Historical and Cultural Context

Throughout history and across cultures, the killing of children with disabilities has been a recurrent phenomenon. In Korbin’s 1987 study of the cultural context of child abuse and neglect, she described a list of reasons that legitimized filicide (the killing of children by their parents) in various cultures. For example, some cultures allow the killing of children born out of wedlock, children born as a result of rape, products of adulterous relations, or twins. Birth defects and disabilities were the most widely accepted reasons for killing one’s own child.

While some cultures have required parents to kill children viewed as defective, others simply allowed it. The ancient Greek cities of Sparta and Athens typified this contrast. Sparta required parents to dispose of ‘‘defective’’ babies by casting them from Mount Taygetus. Their Athenian contemporaries, known for being less militaristic and authoritarian, allowed parents to place unwanted babies in urns outside the temple, where they could be taken home by anyone who wanted them. However, since potential parents typically rejected any baby with a perceptible imperfection, the result was often death for children with obvious disabilities.

Medieval changeling legends portrayed children with disabilities as the inhuman offspring of leprechauns or other mythical beings who replaced the parents’ real human children. Parents were encouraged to drown them or throw changelings in the fire. These pagan myths were later incorporated into Christian versions. In the new versions, it was often the devil who replaced human children with his own, or, in a variation on this theme, children with disabilities were believed to be the result of an illicit union between the child’s mother and the devil. Thus, the mother who refused to eliminate her child was sometimes eliminated along with the child.

Martin Luther in his Table Talks described his personal experience with a changeling, recommending that the parents drown their child, and when this recommendation was turned down, praying for the child’s death. Luther’s pronouncement that there is no sin in killing such a child, since it lacks a soul, provided a convenient rationale for killing children with disabilities. While his intentions were unclear in making this pronouncement, it continued to be a rationale for viewing children with disabilities as what he called a subhuman massa carnis (lump of flesh), unworthy of human rights, including the right to live.
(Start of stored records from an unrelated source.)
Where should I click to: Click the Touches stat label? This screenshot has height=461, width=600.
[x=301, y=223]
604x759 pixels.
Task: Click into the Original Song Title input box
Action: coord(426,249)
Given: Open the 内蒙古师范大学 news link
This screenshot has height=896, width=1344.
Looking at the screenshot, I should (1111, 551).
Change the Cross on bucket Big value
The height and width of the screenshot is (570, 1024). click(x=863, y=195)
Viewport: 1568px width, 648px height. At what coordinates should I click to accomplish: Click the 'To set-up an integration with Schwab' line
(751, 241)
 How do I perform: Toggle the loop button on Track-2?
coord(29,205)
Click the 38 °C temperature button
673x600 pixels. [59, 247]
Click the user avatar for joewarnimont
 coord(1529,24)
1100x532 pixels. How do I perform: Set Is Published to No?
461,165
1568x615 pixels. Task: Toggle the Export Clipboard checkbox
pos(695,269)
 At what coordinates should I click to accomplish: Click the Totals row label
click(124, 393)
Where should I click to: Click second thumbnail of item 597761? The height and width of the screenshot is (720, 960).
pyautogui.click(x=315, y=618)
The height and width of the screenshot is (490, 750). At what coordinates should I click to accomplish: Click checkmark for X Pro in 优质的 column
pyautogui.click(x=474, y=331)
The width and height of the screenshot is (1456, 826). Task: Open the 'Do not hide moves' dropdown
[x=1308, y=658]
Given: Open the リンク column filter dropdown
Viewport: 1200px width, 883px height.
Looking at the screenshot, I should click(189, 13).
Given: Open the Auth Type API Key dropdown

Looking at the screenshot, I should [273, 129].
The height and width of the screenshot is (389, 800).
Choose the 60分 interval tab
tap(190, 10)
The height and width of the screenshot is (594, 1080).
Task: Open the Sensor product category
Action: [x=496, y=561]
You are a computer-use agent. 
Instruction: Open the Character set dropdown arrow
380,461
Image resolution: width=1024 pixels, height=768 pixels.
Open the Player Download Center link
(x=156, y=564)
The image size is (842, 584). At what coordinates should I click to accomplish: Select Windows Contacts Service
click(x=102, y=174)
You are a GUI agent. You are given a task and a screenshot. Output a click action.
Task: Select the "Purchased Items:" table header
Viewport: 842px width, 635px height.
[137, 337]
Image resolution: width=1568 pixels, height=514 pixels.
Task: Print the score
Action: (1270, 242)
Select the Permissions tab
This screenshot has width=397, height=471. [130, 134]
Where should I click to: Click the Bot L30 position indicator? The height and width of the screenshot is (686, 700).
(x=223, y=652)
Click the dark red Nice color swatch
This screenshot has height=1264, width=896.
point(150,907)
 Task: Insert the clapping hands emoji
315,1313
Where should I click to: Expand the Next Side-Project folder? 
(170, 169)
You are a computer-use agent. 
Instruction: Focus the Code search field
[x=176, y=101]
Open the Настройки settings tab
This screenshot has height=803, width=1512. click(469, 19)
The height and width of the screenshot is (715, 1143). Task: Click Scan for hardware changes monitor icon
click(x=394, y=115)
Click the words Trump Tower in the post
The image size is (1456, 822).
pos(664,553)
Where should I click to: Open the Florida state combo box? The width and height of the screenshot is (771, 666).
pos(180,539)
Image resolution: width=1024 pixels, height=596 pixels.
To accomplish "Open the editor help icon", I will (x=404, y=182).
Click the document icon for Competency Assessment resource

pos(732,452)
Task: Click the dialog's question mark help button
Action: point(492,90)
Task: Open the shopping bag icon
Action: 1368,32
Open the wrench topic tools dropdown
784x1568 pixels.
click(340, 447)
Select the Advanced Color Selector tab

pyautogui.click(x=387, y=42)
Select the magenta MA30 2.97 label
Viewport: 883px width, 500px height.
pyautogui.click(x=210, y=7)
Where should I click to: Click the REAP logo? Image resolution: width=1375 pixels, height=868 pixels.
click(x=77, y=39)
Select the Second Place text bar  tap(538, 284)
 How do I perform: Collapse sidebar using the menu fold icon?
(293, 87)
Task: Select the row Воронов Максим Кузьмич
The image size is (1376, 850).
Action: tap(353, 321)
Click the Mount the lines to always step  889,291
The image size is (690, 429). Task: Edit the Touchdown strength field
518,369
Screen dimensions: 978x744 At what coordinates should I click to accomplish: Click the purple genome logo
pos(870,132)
With the coming of the scientific age, in which science replaced religion as the dominant paradigm for understanding the universe, religious rationales for eliminating children with disabilities were replaced with ones that claimed a scientific basis. In the late 1800s and early 1900s, the eugenics movement claimed to present a scientific rationale for eliminating people with disabilities through a variety of methods, including euthanasia of children with significant disabilities. As late as 1941, C. B. Farrar, editor of the American Journal of Psychiatry, published an editorial calling for the killing of children with severe disabilities when they reached the age of five. Farrar suggested that parental attachment to these children was the primary obstacle preventing adoption of a public policy that mandated these killings and that medical professionals must act to eliminate parental attachment to children with disabilities, which he described as a form of mental illness. The Nazi government in Germany had adopted a similar policy about two years earlier. What began with the government-endorsed mercy killing of one child with a severe disability at the request of his father in 1939 led to the mass execution of about 275,000 people with disabilities in Germany before the end of World War II, including thousands of children. Although many parents knew and some approved of these deaths, most thought that their children were only institutionalized and were subsequently told that they had died of natural causes. The skills, equipment, and personnel developed in these euthanasia programs were later redeployed to kill other victims of the Holocaust. For example, mobile gas vans, gas chambers disguised as shower rooms, and massive crematoria were all developed and used against children and adults with disabilities before being used against political prisoners, Jews, homosexuals, and other minorities.

After the euthanasia of children with disabilities was condemned as a crime against humanity in the wake of World War II, the eugenics movement lost much of its support and momentum. However, the emerging discipline of bioethics provided new rationales for the elimination of these children. There have been several primary bioethical arguments in favor of killing children with disabilities.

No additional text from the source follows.